BRIEF:
Could you retype the listing below word for word, starting at the line that contains "Viewport: 348px width, 196px height." and ending at the end of the listing, with the pictures left out?

RECORDED DATA:

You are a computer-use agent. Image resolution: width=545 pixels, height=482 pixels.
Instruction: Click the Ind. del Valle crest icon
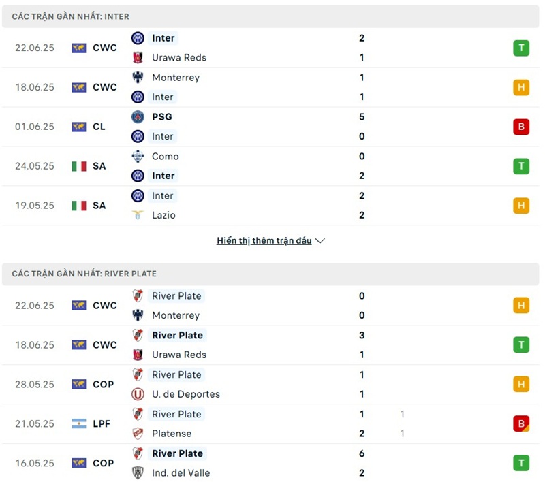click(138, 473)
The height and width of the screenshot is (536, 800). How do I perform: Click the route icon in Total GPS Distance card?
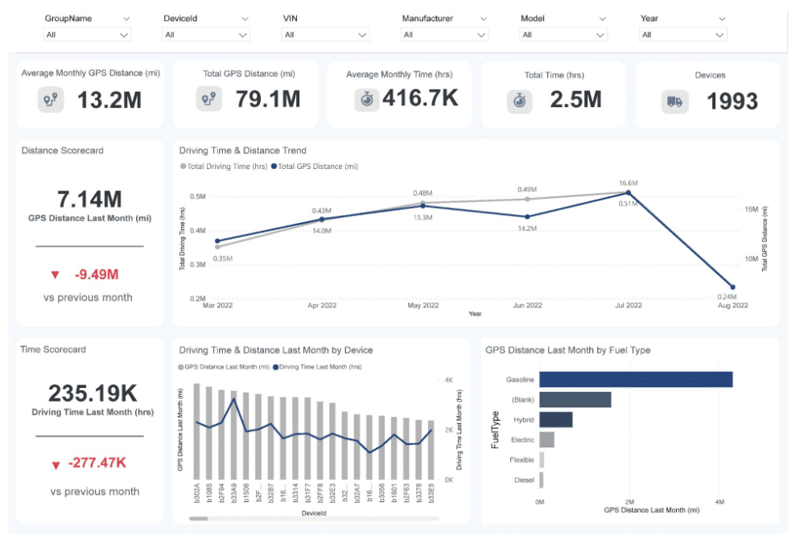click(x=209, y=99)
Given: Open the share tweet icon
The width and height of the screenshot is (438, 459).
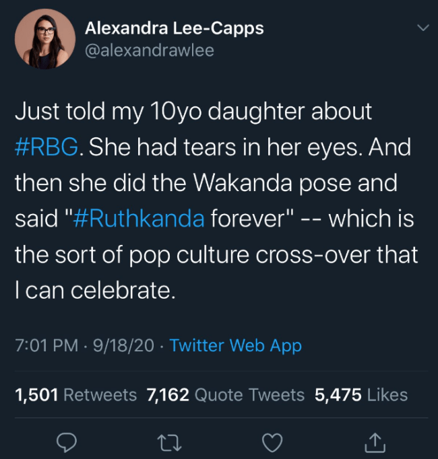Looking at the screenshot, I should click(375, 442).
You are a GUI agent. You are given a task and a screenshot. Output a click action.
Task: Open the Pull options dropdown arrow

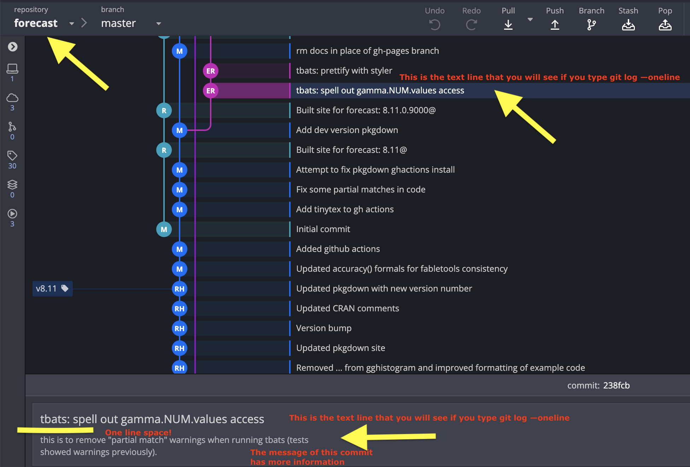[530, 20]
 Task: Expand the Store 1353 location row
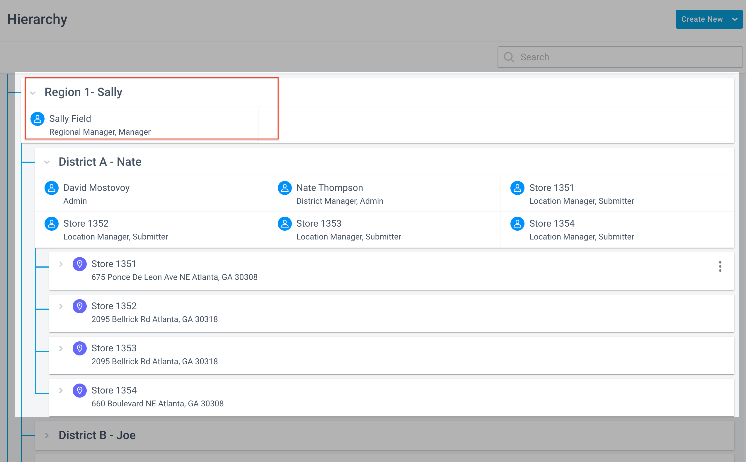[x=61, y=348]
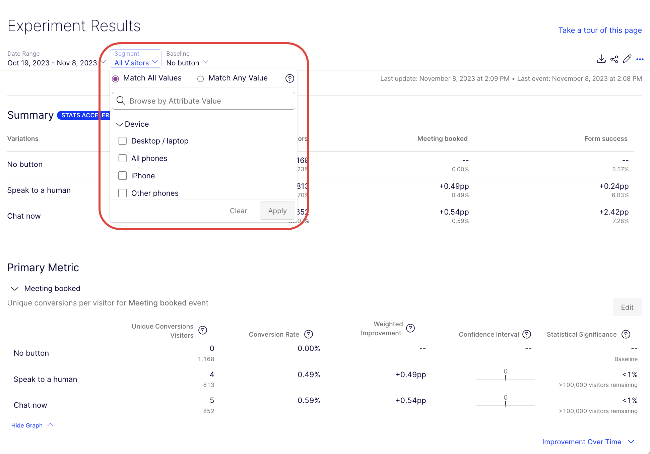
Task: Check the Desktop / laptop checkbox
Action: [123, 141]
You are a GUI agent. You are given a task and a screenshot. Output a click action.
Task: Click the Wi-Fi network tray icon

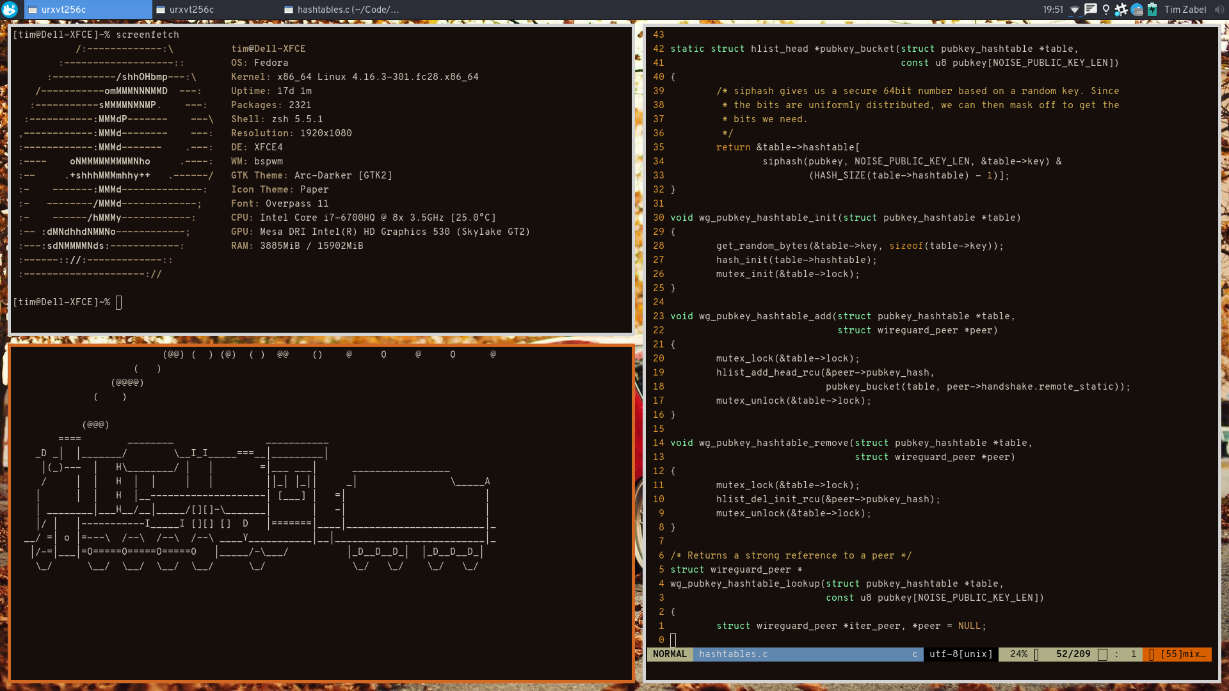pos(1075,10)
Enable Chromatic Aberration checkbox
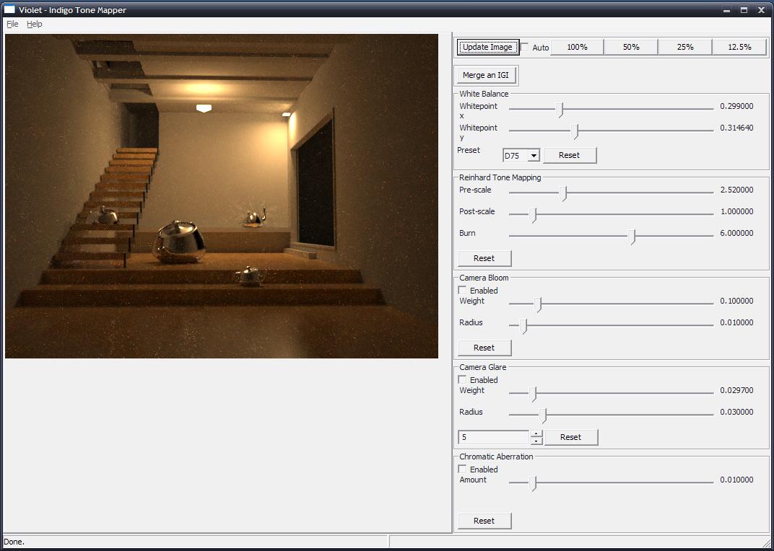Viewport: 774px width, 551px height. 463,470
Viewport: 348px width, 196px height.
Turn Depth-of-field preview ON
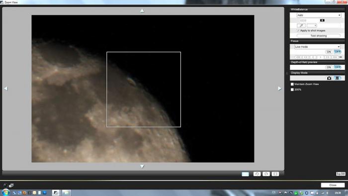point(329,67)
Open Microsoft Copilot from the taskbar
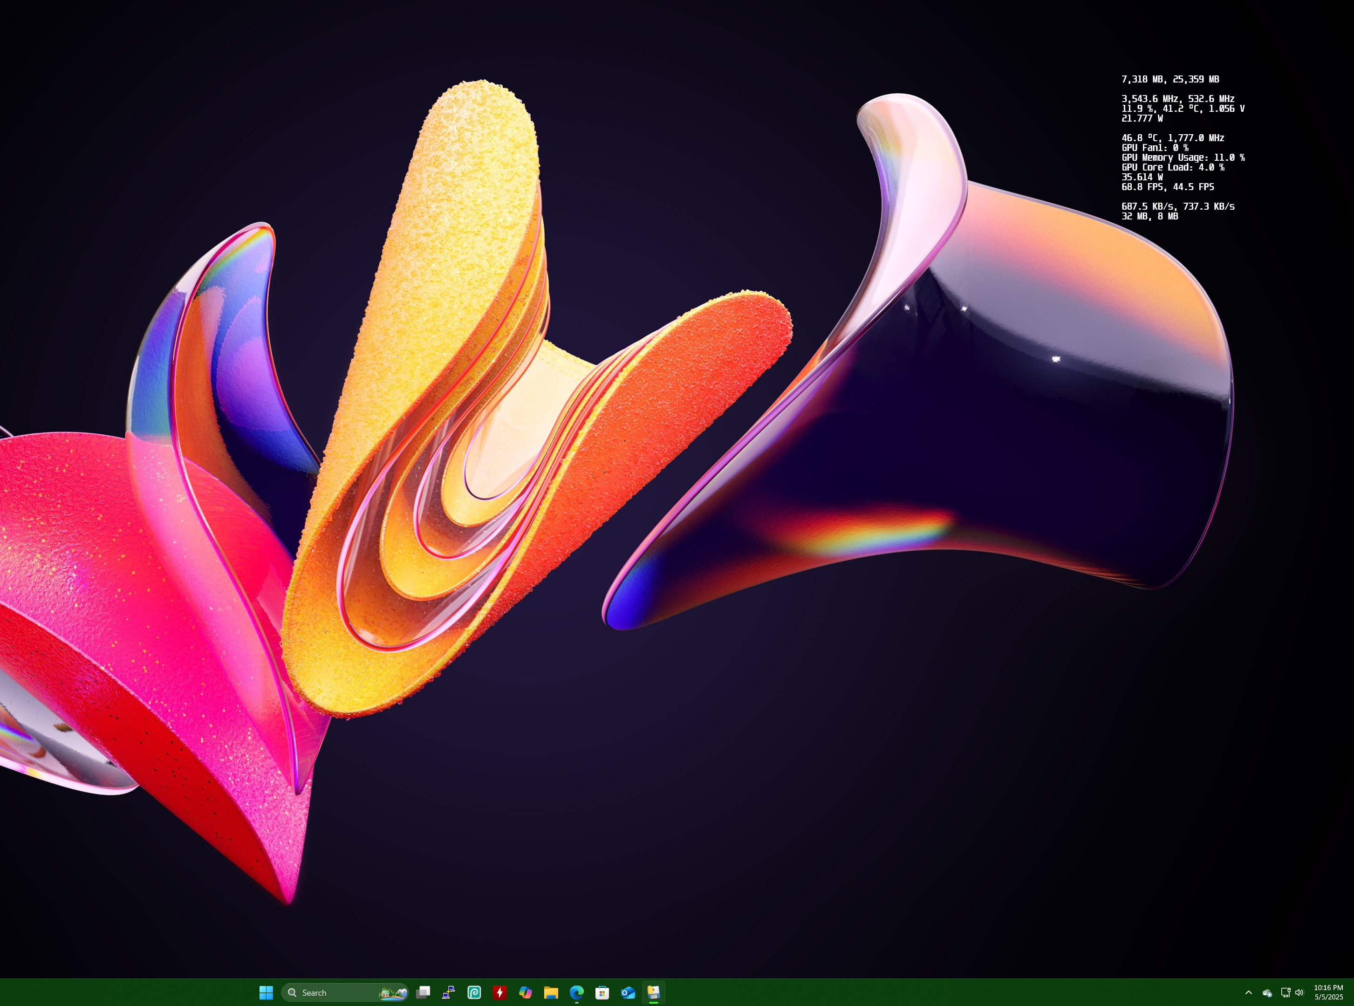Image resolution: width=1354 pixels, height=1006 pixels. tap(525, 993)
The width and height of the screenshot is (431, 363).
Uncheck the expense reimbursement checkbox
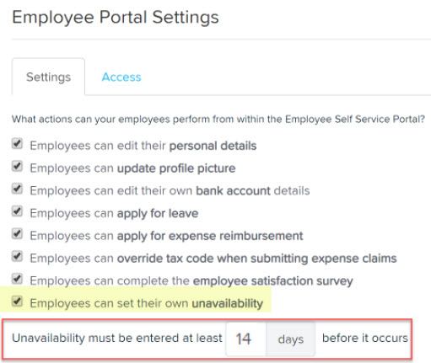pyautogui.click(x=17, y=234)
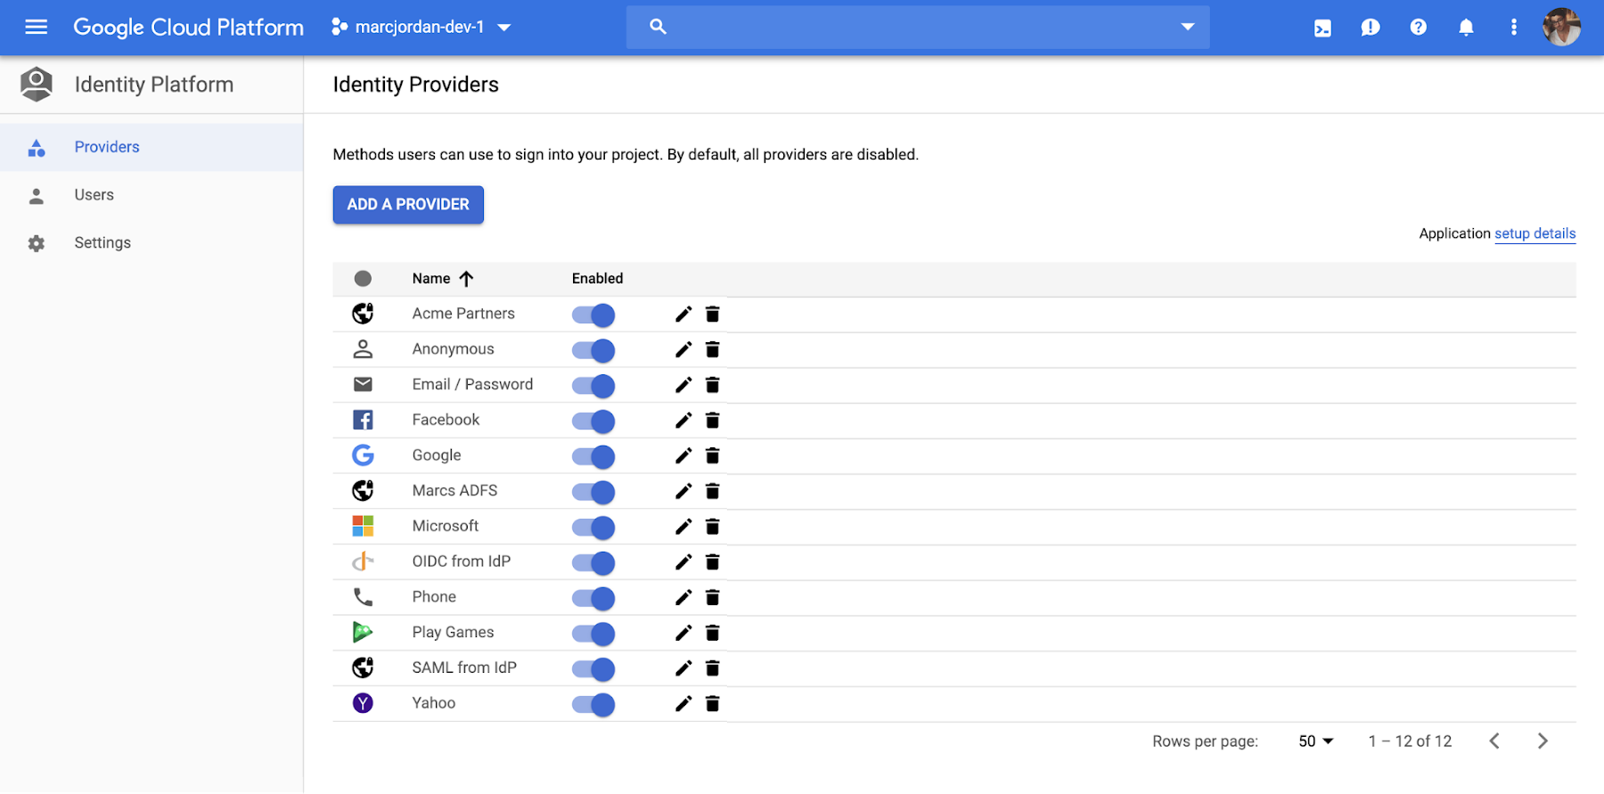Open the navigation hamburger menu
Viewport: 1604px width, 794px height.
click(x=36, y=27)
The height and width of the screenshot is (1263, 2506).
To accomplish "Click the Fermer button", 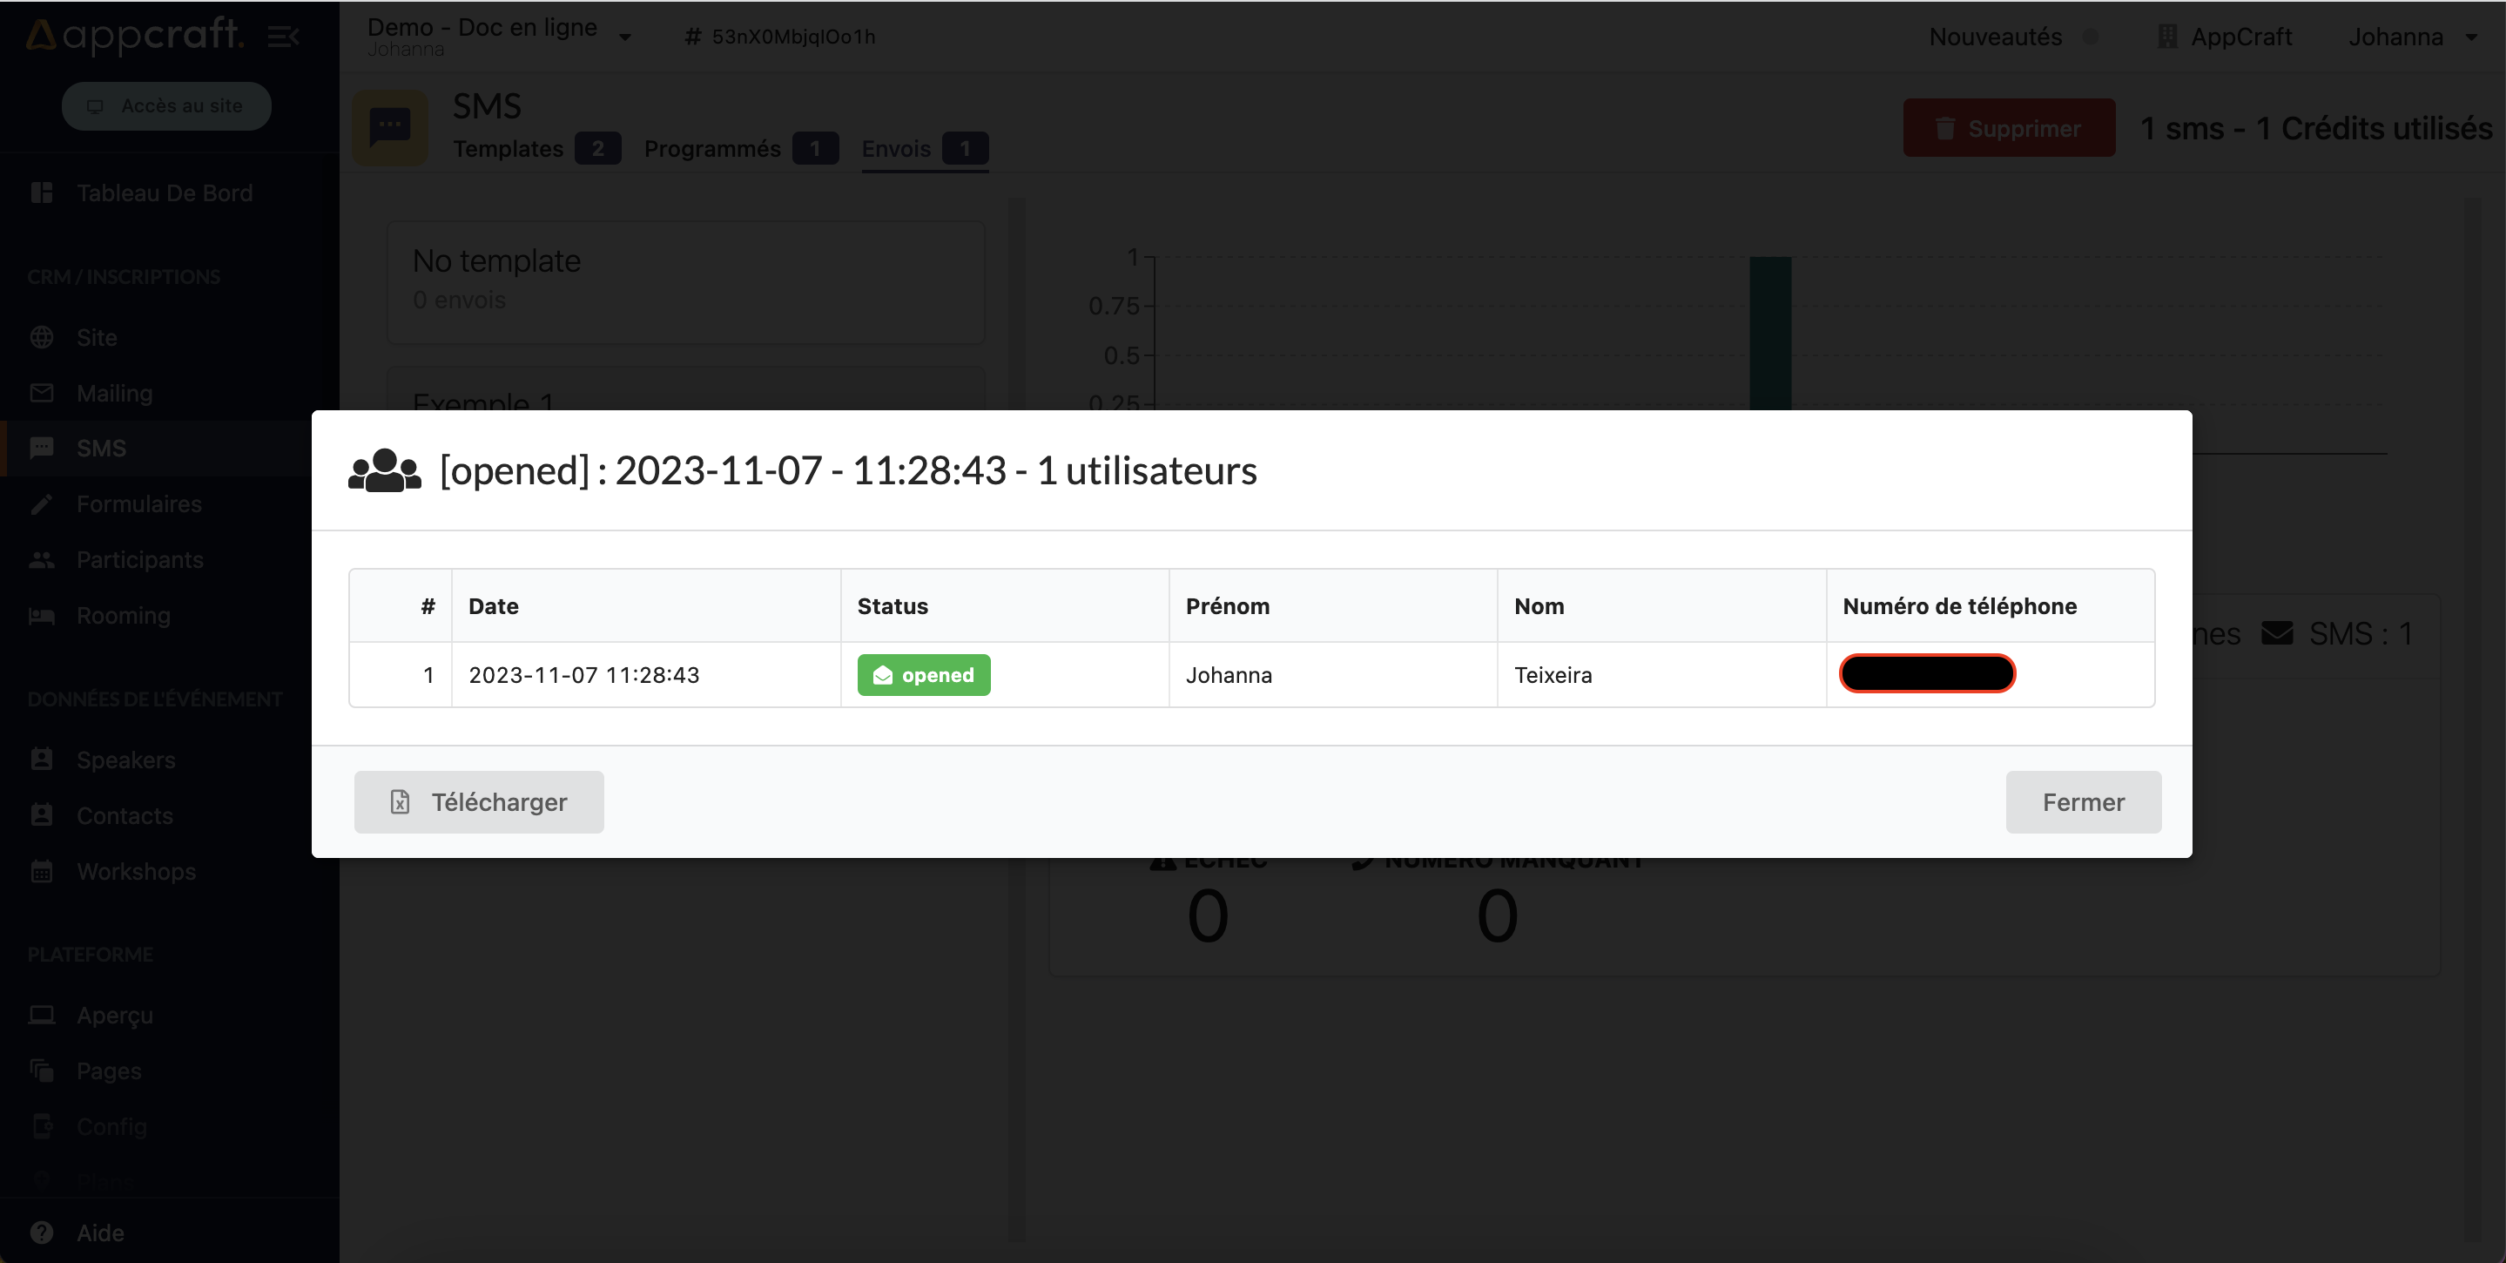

TASK OUTPUT:
Viewport: 348px width, 196px height.
Turn Depth-of-field preview ON
point(329,67)
Open Microsoft Copilot from the taskbar
Image resolution: width=1354 pixels, height=1006 pixels. tap(525, 993)
The width and height of the screenshot is (431, 363).
Uncheck the expense reimbursement checkbox
pyautogui.click(x=17, y=234)
Open the navigation hamburger menu
Viewport: 1604px width, 794px height.
click(x=36, y=27)
The height and width of the screenshot is (1263, 2506).
To accomplish "Click the Fermer button", 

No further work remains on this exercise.